E in questo senso il suo ministero è stato un ministero che ha aperto una strada, che ha indicato un percorso che stava davanti e che coinvolgeva la vita di tutti i battezzati, sapendo che l’amicizia, quella che si fonda, non su una affinità umana elettiva, ma quella amicizia che scaturisce dalla fede e dalla condivisione della medesima fede è la via regale dell’annuncio e dell’evangelizzazione. L’amicizia, quella amicizia che nasce dal nostro appartenere esclusivamente a quel Signore che noi non abbiamo scelto per primi, ma certamente Lui ha scelto noi.
Da ultimo, Don Pietro ha insistito sulla corresponsabilità di tutti i battezzati alla vita della Chiesa. Oggi stavo per dire “è di moda”, ma non è così, parlare della sinodalità. Parlare della corresponsabilità di tutti i laici nella vita della Chiesa è diventato un tema all’ordine del giorno, che continuamente e giustamente ricordiamo. Ma Don Pietro scriveva: “La Parrocchia non è solo il Parroco. La Parrocchia è formata da tutti i battezzati che sentono la loro chiamata. I laici sono Chiesa a tutti i titoli. Tutti i cristiani sono uguali: è un cristiano il Parroco, sono cristiani gli altri”[6]. Parole che indicano come non c’è una delega all’annuncio, all’evangelizzazione.

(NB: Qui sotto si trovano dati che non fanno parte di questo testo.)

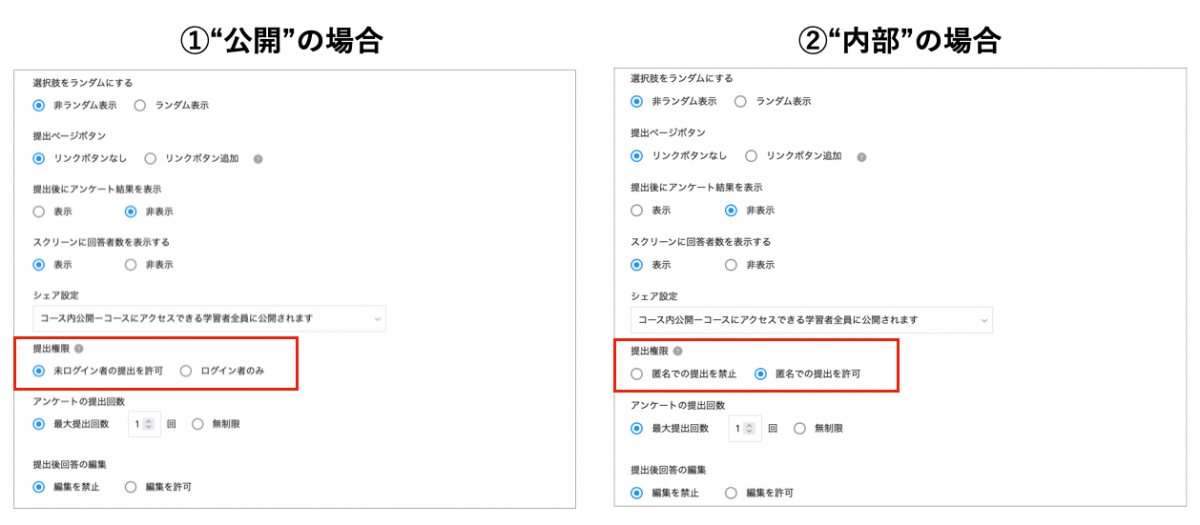
Task: Select 無制限 submissions in 公開 panel
Action: pyautogui.click(x=197, y=424)
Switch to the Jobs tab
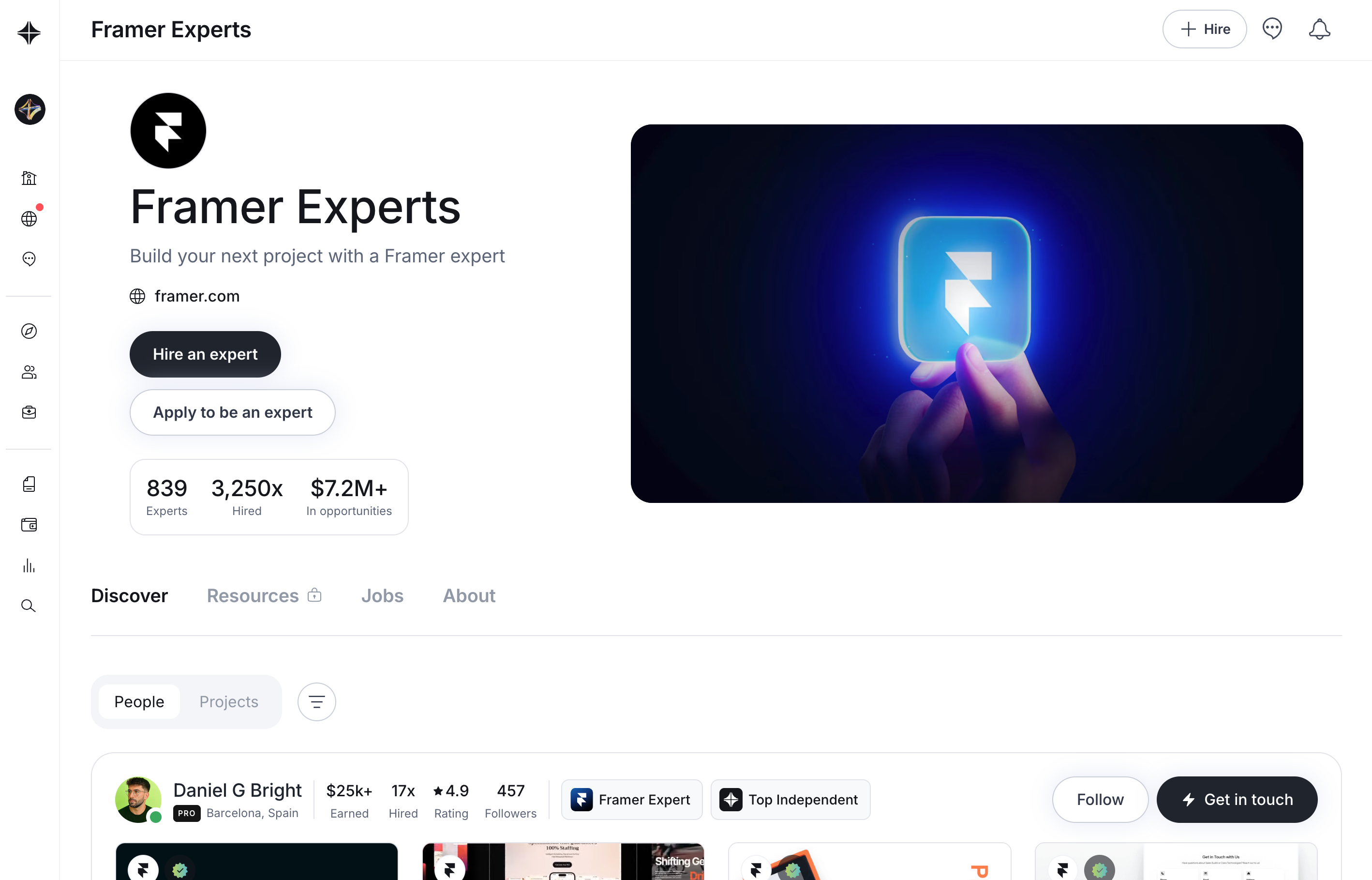The width and height of the screenshot is (1372, 880). coord(382,595)
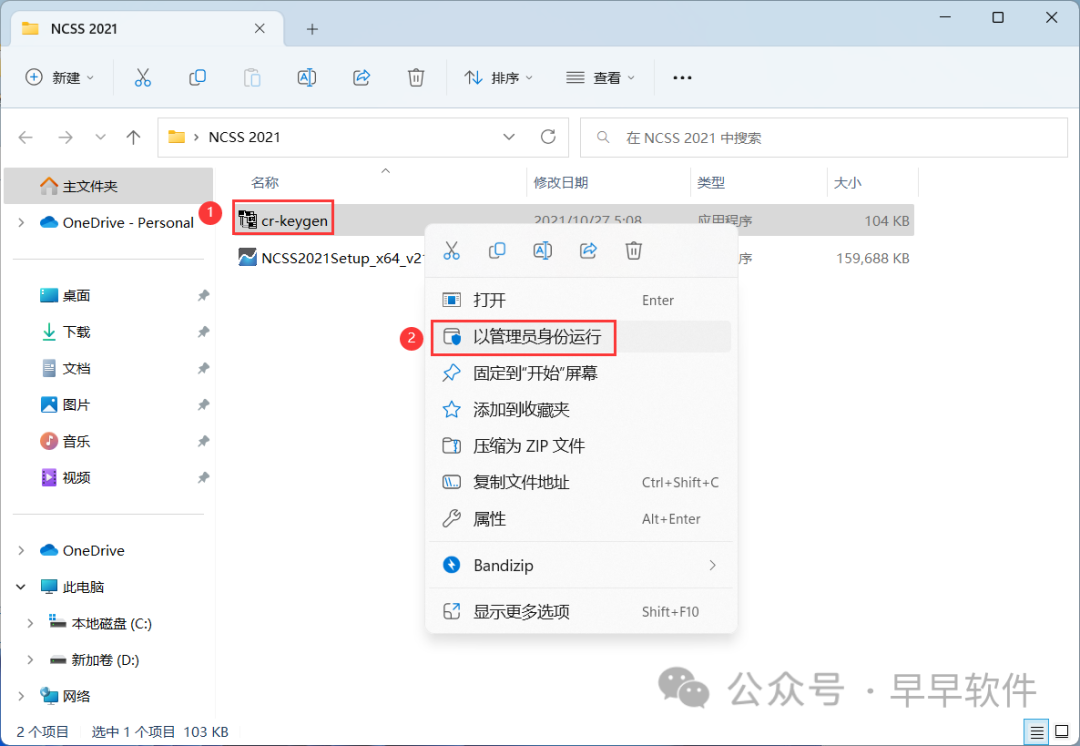1080x746 pixels.
Task: Expand the 本地磁盘 (C:) drive node
Action: [x=31, y=623]
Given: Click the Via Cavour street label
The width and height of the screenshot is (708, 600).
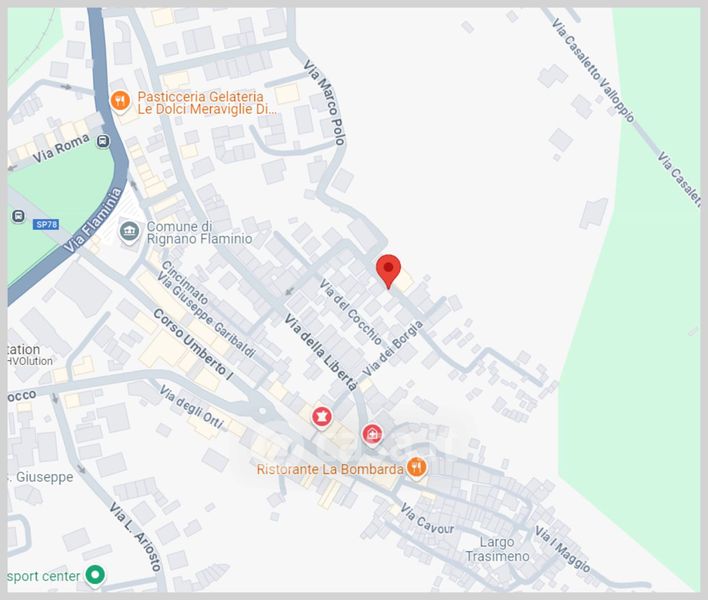Looking at the screenshot, I should pyautogui.click(x=427, y=520).
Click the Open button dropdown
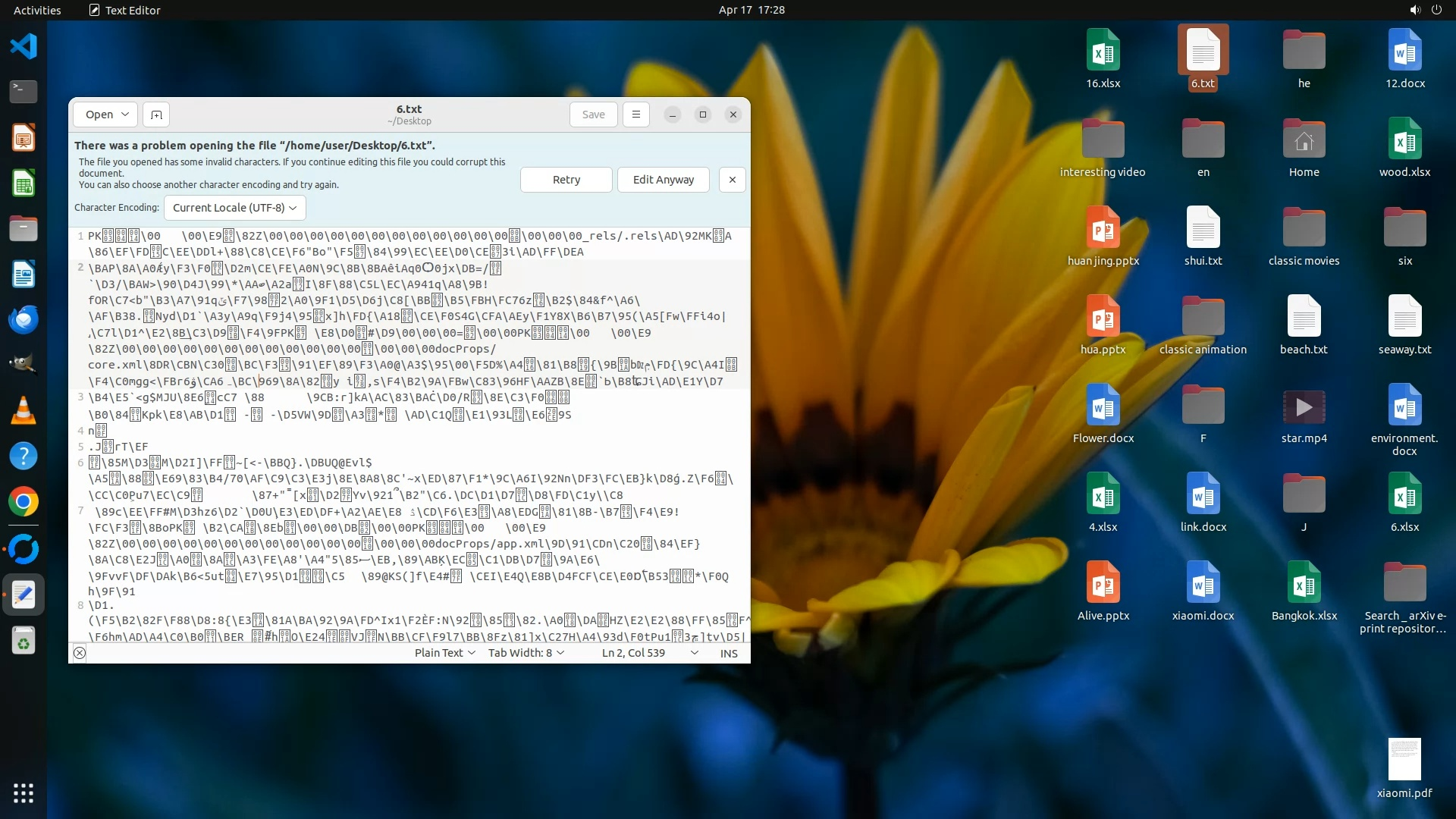 point(106,115)
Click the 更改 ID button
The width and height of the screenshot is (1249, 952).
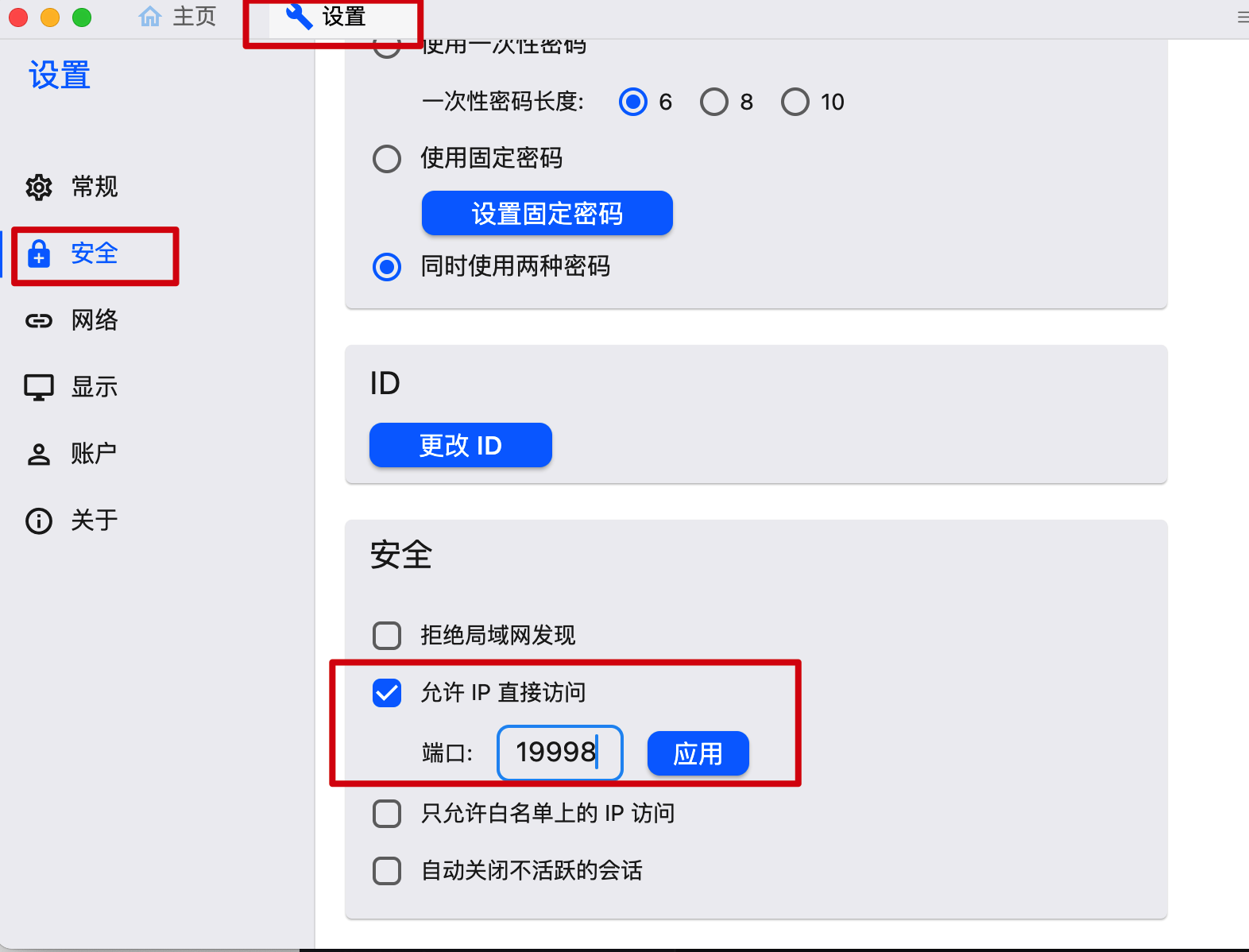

Da qui la promozione di tanti ministeri, in modo particolare del Diaconato della Comunità di Sant’Ilario. Io non ho mai incontrato Don Pietro, ma quando da seminarista – quindi non 2 o 3 anni fa – venivo a Reggio Emilia sentivo parlare di questa comunità di Sant’Ilario con una decina di diaconi. E allora pensavo come proprio Don Pietro ha aperto, anche in questo, una strada: quella corresponsabilità e la capacità di prendersi cura come famiglie diaconali dell’intera comunità cristiana. E oggi noi viviamo in questa corresponsabilità che anche Don Pietro ha condiviso e in qualche modo ha profeticamente indicato come pastore di Sant’Ilario.
Sarebbero tante le indicazioni spirituali che vengono dalla vita di questo uomo che fin da sempre ha fatto sì che il suo ministero fosse un ministero che traeva forza dalla sua debolezza, dalle sue prove fisiche, dalle sue malattie, ma che mai si è lasciato scoraggiare e mai ha congedato quella folla con la quale sapeva relazionarsi con quella capacità anche di calare la Parola del Signore nella vita delle singole persone nella direzione spirituale, nell’accompagnamento di questi fratelli e sorelle.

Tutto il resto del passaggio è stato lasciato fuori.